Statistical significance of nanospectral identifications

We generated 10,000 random peptides 42 AAs long and their corresponding theoretical nanospectra using the 1AAV-P method. Subsequently, DTW was used to align the theoretical spectra and the alignment consensus nanospectra of Aβ1–42 and SAβ1–42 separately. The average PCC between the random peptides and the consensus nanospectrum was 0.837 for Aβ1–42 and 0.803 for SAβ1–42 (Fig. S5). Based on the PCCs of the random peptides, the estimated p-value of the match between the theoretical and alignment consensus nanospectra was 0.0002 for Aβ1–42 and 0.0022 for SAβ1–42.

=== EXERCISE DATA ===

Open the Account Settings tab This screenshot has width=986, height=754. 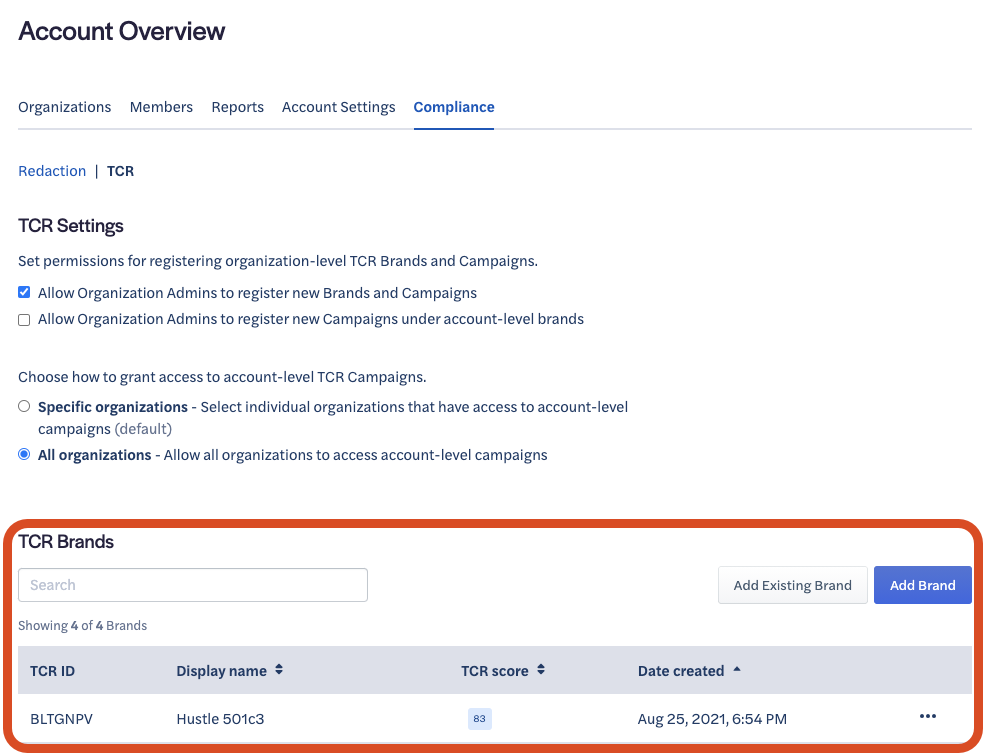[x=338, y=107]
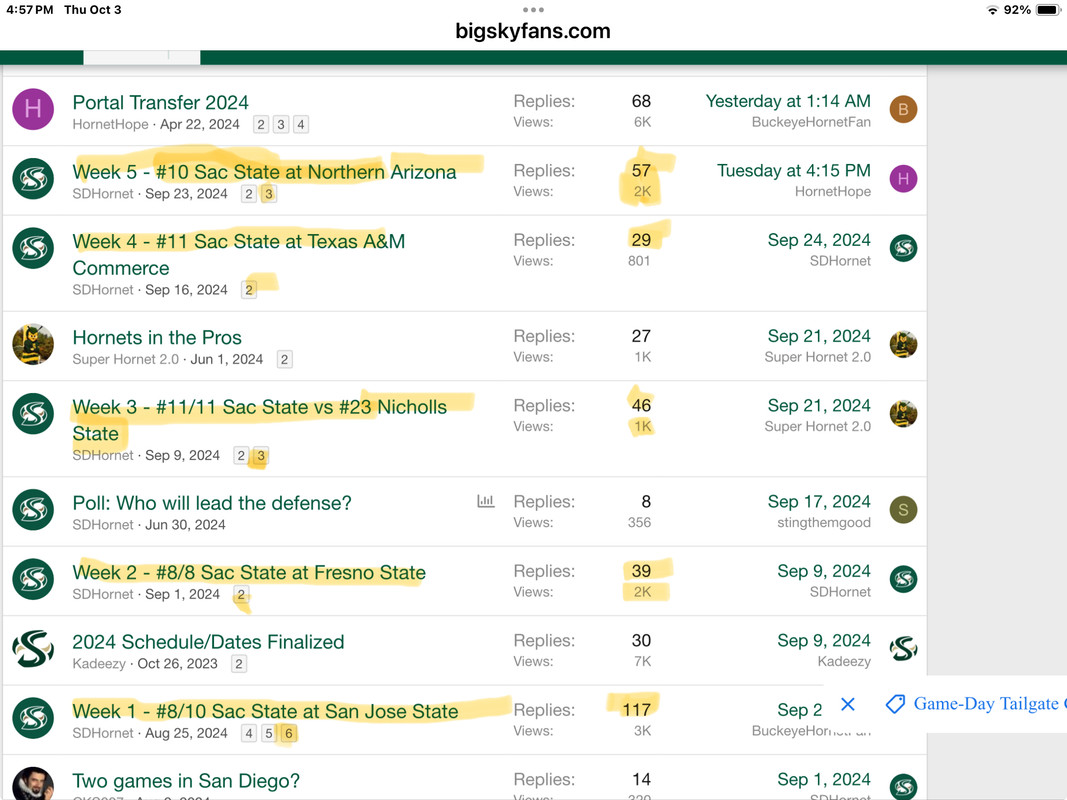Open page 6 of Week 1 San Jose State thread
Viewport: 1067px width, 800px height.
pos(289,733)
* * *
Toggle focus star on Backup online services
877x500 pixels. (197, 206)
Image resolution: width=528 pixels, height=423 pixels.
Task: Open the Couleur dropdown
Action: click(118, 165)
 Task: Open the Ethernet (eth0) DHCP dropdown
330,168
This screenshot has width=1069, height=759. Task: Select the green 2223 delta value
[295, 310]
==
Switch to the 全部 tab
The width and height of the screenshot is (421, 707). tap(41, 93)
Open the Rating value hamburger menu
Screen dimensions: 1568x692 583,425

=== BRIEF 1 ===
In the text on statistical significance of nanospectral identifications, how many random peptides were generated, and how long was each?
=== BRIEF 2 ===
Using the text on statistical significance of nanospectral identifications, decide whether each statement agrees with it, and answer yes or no with the text's own words as support: (a) DTW aligned the theoretical spectra with the consensus nanospectra of Aβ1–42 and SAβ1–42 together in a single alignment. (b) The average PCC between the random peptides and the consensus nanospectrum of SAβ1–42 was 0.803. (c) The estimated p-value for Aβ1–42 was 0.0022.
=== BRIEF 3 ===
According to the text on statistical significance of nanospectral identifications, what were the estimated p-values of the matches based on, and what values resulted?

=== EXERCISE OUTPUT 1 ===
10,000 random peptides were generated, each 42 AAs long.

=== EXERCISE OUTPUT 2 ===
(a) No: "the alignment consensus nanospectra of Aβ1–42 and SAβ1–42 separately."
(b) Yes: "0.803 for SAβ1–42."
(c) No: "the estimated p-value of the match between the theoretical and alignment consensus nanospectra was 0.0002 for Aβ1–42."

=== EXERCISE OUTPUT 3 ===
The p-values were estimated from the PCCs of the random peptides. Their theoretical nanospectra had been aligned by DTW with the consensus nanospectra. The estimates were 0.0002 for Aβ1–42 and 0.0022 for SAβ1–42.